- South Acomita Village Location within the state of New Mexico
- Coordinates: 35°03′12″N 107°34′20″W﻿ / ﻿35.05333°N 107.57222°W
- Country: United States
- State: New Mexico
- County: Cibola

Area
- • Total: 1.17 sq mi (3.02 km^{2})
- • Land: 1.17 sq mi (3.02 km^{2})
- • Water: 0 sq mi (0.00 km^{2})
- Elevation: 6,116 ft (1,864 m)

Population (2020)
- • Total: 130
- • Density: 110/sq mi (43/km^{2})
- Time zone: UTC-7 (Mountain (MST))
- • Summer (DST): UTC-6 (MDT)
- Area code: 505
- FIPS code: 35-73925
- GNIS feature ID: 2585650

= South Acomita Village, New Mexico =

South Acomita Village is a census designated place (CDP) in Cibola County, New Mexico, United States. As of the 2020 census, South Acomita Village had a population of 130.
==Geography==
South Acomita Village is located in northern Cibola County near the northeastern corner of Acoma Pueblo. It occupies land on the south side of the valley of the Rio San Jose. North Acomita Village is directly to the north on Indian Service Route 30. Exit 102 on Interstate 40 at Sky City Casino is 1.5 mi to the north of South Acomita.
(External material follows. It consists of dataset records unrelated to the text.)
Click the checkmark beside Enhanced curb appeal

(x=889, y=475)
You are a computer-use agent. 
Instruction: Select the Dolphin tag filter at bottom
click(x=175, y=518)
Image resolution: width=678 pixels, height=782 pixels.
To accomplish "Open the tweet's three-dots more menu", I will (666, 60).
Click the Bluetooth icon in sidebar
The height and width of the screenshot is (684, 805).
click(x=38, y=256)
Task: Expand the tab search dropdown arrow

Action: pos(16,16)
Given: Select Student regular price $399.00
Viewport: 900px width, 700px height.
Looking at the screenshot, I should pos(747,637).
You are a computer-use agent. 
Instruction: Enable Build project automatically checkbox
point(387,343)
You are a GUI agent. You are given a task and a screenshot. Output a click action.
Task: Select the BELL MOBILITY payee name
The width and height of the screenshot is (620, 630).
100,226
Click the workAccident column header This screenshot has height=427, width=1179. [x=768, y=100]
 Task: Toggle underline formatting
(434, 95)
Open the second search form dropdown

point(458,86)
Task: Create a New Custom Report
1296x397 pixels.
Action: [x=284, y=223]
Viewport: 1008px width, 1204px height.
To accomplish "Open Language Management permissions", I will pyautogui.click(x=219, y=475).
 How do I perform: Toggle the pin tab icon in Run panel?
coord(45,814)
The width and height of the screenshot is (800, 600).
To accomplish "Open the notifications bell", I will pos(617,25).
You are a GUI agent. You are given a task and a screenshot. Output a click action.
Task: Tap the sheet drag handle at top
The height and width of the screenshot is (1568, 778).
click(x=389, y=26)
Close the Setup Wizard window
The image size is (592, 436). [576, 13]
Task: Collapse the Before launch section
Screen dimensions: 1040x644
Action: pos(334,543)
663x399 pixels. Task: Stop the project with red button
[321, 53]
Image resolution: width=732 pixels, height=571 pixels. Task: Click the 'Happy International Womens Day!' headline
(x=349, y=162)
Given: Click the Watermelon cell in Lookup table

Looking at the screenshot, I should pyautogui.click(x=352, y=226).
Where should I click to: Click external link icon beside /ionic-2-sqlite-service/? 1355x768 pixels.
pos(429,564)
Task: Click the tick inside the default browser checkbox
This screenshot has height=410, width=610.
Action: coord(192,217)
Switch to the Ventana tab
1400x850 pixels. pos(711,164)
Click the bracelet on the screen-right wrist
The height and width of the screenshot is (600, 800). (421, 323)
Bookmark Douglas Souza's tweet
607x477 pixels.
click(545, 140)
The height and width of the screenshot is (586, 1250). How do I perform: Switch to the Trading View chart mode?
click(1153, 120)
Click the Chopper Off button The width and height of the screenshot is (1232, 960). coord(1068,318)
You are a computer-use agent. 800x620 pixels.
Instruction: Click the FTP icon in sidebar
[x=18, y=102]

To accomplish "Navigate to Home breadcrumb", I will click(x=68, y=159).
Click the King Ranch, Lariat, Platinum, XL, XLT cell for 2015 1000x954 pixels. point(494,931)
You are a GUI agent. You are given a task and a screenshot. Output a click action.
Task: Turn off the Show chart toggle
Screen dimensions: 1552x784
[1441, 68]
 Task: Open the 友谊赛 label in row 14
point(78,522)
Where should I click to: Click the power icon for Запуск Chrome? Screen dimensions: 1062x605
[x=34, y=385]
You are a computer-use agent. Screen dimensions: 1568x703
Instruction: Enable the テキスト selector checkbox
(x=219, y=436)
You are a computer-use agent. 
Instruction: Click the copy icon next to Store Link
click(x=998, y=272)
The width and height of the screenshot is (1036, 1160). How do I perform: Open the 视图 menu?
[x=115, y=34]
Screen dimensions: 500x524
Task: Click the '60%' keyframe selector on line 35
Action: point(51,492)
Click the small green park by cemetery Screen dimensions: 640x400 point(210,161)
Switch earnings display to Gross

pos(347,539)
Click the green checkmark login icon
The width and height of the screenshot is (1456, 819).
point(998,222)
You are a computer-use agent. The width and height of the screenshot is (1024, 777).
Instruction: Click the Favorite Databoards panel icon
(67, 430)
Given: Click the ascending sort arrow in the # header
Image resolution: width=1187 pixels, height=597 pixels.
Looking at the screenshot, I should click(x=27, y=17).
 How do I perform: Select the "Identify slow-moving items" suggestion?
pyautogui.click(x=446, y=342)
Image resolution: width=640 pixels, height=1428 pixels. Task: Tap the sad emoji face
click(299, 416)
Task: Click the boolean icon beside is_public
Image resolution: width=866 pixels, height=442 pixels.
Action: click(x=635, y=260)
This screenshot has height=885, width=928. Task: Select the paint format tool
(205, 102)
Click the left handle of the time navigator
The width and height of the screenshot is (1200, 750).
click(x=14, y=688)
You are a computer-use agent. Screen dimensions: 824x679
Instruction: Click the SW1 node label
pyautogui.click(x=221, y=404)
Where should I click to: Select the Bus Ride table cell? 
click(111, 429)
According to the United States Census Bureau, the CDP has a total area of 1.4 km2, all land.

==Demographics==

Historical population
| Census | Pop. | Note | %± |
| 2020 | 130 |  | — |
U.S. Decennial Census

==Education==
All public schools in the county are operated by Grants/Cibola County Schools.